Another sleazy trend not mentioned by Geyman is the rise of “health care discount” programs that often masquerade as insurance. People sign up at reasonable rates, get a nice plastic card for their wallet, then find all they have is a discount on health care services, if they can find a provider who will actually give them the discount (it may be the same discount they could negotiate on their own). I am also personally alarmed at the ads on TV that exploit the rising fear over health care costs. These commercials openly cite high health care costs and one even quotes the Harvard study showing that medical bills are the leading cause of personal bankruptcy. They hope your fear of being a health care victim will get you to buy whatever they are selling. Beware!
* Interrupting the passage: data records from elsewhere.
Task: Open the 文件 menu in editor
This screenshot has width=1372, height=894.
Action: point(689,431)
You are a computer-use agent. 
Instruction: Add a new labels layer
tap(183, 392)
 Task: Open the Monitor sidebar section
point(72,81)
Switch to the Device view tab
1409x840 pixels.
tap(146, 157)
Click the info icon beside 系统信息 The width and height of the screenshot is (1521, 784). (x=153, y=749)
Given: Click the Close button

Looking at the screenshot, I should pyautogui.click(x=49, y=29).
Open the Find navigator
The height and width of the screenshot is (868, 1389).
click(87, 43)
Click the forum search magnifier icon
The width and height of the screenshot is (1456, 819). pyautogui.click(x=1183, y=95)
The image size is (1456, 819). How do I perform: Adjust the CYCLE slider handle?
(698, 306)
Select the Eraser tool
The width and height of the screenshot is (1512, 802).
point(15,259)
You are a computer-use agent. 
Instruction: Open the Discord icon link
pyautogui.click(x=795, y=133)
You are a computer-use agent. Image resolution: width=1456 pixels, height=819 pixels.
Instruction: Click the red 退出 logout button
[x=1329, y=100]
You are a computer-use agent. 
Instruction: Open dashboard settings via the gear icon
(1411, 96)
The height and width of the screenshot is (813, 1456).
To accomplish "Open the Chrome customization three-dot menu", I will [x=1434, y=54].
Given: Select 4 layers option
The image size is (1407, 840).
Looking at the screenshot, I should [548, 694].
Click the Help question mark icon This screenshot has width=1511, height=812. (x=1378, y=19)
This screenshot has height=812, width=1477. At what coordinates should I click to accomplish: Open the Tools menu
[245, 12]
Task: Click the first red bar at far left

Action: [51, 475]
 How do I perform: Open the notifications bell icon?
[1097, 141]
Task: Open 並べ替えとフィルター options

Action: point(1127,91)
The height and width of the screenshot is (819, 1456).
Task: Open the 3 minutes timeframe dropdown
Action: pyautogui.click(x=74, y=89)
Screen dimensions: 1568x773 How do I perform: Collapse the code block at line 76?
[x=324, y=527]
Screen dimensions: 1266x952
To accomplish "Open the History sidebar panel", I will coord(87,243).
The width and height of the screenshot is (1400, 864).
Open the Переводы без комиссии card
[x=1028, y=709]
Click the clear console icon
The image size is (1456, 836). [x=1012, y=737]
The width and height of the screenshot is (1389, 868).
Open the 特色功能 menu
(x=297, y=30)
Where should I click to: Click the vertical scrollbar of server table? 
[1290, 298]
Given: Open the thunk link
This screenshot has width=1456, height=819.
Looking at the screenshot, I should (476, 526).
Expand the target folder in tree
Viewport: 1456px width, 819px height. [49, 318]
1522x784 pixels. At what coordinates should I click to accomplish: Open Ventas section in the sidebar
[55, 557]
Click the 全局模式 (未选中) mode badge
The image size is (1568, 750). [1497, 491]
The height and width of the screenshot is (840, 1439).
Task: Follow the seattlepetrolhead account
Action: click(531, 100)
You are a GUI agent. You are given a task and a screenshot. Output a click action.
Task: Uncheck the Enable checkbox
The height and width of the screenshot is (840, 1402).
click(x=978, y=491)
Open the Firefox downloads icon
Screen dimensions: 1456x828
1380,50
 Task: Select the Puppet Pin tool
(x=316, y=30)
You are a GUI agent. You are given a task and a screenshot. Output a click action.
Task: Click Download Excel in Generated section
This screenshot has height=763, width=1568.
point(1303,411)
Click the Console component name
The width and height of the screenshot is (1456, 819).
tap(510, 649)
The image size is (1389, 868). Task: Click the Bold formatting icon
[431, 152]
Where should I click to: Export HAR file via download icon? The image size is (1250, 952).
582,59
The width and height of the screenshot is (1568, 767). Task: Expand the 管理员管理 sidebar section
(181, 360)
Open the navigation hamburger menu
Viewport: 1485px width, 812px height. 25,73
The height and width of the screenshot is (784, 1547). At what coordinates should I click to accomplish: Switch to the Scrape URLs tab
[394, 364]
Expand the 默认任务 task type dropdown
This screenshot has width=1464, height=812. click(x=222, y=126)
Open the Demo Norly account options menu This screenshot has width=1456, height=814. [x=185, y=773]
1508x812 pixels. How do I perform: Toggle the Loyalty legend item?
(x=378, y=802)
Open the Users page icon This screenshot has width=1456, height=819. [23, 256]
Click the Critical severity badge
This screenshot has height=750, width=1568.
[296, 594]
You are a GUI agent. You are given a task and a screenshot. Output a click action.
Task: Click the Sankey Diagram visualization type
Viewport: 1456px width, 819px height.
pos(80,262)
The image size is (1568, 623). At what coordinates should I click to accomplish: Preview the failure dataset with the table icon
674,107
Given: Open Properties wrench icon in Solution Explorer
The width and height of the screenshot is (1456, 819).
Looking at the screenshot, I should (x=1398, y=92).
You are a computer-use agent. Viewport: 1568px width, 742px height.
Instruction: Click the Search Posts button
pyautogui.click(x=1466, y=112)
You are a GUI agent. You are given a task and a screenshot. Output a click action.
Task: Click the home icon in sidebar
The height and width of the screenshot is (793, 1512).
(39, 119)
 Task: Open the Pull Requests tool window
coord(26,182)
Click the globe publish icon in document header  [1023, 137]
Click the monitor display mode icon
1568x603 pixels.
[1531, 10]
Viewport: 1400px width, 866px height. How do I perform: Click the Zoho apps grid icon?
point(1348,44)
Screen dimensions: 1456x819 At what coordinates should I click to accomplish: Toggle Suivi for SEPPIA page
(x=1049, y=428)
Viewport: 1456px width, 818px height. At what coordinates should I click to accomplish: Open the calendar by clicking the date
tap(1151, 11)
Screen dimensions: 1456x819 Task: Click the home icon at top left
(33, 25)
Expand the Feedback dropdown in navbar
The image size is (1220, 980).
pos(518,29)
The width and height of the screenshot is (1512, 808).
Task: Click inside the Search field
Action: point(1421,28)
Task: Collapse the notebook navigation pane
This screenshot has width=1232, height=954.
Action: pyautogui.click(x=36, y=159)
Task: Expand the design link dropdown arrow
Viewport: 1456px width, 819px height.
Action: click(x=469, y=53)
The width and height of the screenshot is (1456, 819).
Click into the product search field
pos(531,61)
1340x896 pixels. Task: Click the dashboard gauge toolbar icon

THE SAME OLD IDEAS: THEY DON’T WORK
Geyman explores the various incremental reforms that have been tried and shows how none have solved the problem. During the 2008 presidential campaign, we heard about “mandates” that, along with community rating (charging everyone the same rate) and guaranteed issue (having to take all who apply), was supposed to insure everyone and bring down costs. But employer mandates are ineffective because of the inherent weaknesses and unfairness in a system relying on employer-sponsored insurance. The “individual mandate” as implemented in Massachusetts has proved unworkable as well, as the state agency (the Connector) tasked with making sure everyone has coverage has exempted thousands of people from the fines because they cannot offer these people any coverage they can actually afford.
The idea that insurance companies will “compete for your business” is an absurdity, given the priorities of health insurance companies (low “medical loss” and high profits for shareholders). Geyman states the problem clearly:
“…private insurers don’t compete with each other by delivering better care at lower cost. That would be in line with what is understood as a classical form of competition where the consumer comes out on top. Insurance competition is different: Who can avoid the most enrollees with higher medical costs, and who is most effective at delaying or denying payment when they can?”
READ THIS BOOK!
This book was written before the financial meltdown and the election of President Obama, but Geyman mentions the possibility of serious recession a number of times in the book. Geyman has done his homework. Every chapter has a huge bibliography, with all sources listed. The book is full of charts and tables. Geyman is not just expressing his own negative opinion of the industry, but writes from facts. I highly recommend this book as the best exposition of why private insurance cannot get us to universal, affordable health care.
Americans have never needed health care reform more than they do today, with so many on fragile financial ground. Most of us are one illness away from financial disaster. The insurance industry, the pharmaceutical industry and the medical device industry will all fight any meaningful reform, and we will probably see a rollout of Harry and Louise type ads once again, warning us about the dangers of “socialized medicine.” But this time, the public might be a bit more aware of how insurance companies actually operate and in whose interests. Harry and Louise might have changed their tune as well and maybe they are ready to reject the false promises of a failed industry.